Excerpts from the latest ‘Statutory Review of the Groceries Code Adjudicator’ in the U.K. (2016-2019)
The U.K.’s Grocery Code of Conduct was created in 2013 and undergoes a statutory review involving all stakeholders every three years. Here are excerpts from the second review, published in 2020, showing the positive benefits:
8. The Review found that the GCA continued to be highly effective in enforcing the code and in exercising its powers. Large retailers, most suppliers and other parties in the grocery supply chain reported that the GCA has created a more level playing field and it had not limited the ability of the U.K.’s groceries retailers to compete and provide a good consumer offer.
9. Most respondents to the review reported evidence of a strong culture of collaboration between large retailers and their suppliers and that the GCA has made large retailers more accountable and more open in their dealings with their suppliers.

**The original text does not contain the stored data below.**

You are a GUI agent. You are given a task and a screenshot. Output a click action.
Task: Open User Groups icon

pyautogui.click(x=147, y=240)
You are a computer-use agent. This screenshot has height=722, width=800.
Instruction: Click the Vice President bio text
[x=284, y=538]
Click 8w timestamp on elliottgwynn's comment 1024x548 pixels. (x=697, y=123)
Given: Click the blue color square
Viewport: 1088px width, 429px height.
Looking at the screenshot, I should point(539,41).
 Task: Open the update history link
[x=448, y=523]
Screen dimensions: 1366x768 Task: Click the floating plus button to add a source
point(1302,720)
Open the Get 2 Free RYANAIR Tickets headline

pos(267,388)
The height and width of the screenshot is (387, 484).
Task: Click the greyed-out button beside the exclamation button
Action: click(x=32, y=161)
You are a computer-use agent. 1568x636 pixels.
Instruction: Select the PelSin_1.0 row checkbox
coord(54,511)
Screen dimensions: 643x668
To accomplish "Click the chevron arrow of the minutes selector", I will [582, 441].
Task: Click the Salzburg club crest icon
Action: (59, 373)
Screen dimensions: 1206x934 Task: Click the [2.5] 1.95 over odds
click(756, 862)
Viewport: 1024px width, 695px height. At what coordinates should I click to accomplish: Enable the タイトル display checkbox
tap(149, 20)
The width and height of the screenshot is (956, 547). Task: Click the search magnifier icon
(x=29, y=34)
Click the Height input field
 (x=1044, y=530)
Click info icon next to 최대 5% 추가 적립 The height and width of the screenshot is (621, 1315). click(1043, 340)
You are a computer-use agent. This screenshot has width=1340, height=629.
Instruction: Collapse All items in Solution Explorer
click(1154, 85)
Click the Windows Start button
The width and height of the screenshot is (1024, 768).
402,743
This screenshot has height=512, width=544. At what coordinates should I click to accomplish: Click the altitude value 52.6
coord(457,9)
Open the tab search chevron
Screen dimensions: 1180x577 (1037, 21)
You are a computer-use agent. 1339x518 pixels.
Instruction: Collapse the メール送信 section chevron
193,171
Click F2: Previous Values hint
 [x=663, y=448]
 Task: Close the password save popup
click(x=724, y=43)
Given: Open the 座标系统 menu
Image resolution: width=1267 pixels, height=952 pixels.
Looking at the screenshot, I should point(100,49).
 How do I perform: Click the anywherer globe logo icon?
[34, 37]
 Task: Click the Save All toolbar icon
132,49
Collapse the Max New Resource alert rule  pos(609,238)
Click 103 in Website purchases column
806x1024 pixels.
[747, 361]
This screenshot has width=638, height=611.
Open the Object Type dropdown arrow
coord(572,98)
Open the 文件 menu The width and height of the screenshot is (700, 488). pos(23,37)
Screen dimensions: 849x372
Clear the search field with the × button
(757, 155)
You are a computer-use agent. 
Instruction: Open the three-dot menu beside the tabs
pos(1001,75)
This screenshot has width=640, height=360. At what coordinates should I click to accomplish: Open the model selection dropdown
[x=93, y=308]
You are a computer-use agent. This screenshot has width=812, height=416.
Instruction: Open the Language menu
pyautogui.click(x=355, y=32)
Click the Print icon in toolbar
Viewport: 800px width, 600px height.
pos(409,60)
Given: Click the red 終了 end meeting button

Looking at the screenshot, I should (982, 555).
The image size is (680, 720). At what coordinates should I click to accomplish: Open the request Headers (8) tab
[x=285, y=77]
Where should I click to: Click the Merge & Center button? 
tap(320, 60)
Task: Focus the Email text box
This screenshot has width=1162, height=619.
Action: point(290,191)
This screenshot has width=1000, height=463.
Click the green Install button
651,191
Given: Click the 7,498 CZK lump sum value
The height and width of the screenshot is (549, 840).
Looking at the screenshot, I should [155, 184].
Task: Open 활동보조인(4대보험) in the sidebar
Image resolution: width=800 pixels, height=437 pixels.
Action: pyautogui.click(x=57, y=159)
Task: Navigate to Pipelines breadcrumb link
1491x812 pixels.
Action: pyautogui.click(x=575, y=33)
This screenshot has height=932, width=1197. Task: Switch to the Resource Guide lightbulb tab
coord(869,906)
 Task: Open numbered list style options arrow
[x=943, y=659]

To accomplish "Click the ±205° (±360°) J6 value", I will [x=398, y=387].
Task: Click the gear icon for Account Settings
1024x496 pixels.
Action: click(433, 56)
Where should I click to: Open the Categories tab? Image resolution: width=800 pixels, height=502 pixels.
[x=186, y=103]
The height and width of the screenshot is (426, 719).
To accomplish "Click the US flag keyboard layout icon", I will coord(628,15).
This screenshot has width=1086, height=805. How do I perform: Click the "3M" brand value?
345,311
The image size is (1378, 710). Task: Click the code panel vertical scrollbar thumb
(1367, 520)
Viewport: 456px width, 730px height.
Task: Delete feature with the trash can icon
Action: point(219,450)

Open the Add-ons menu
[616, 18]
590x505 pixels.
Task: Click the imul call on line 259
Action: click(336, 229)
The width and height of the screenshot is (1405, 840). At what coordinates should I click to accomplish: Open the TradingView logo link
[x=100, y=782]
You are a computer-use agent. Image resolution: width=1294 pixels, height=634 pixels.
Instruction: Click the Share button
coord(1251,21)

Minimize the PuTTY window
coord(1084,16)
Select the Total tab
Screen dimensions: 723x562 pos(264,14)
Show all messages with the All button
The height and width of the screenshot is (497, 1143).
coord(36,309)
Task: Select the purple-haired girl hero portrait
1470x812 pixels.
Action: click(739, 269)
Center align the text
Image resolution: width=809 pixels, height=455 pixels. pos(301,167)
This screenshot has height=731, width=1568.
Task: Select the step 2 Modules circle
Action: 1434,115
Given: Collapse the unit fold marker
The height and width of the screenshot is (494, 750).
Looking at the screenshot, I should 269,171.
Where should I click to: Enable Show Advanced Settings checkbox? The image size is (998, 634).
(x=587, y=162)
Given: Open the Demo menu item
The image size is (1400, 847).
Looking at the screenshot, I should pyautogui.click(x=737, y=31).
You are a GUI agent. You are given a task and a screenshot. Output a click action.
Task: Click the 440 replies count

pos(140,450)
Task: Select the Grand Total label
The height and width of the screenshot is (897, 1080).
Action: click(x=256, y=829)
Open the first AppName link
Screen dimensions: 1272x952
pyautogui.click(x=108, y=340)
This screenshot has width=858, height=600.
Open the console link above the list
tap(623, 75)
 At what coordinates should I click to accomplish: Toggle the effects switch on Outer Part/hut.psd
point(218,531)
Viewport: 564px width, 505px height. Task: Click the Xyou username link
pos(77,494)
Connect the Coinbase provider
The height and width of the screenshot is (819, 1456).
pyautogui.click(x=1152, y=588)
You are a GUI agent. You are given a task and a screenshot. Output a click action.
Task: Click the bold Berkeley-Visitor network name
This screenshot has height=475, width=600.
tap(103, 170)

10. Respondents’ views on the performance of the GCA were all positive, with the current GCA and her team considered to be approachable, professional and influential in driving the ongoing culture change that was driving fair and transparent supply chains. Respondents felt the current GCA had brought a wealth of knowledge, skills and experience to the role, which enabled her to achieve the required change through a modern regulatory approach, pro-actively engaging with retailers and suppliers.
42. Representative Groups reported that the GCA’s monitoring and enforcement had brought about greater certainty to members, reduced complexity and strengthened the climate for investment in quality, range and choice, from which consumers benefit directly.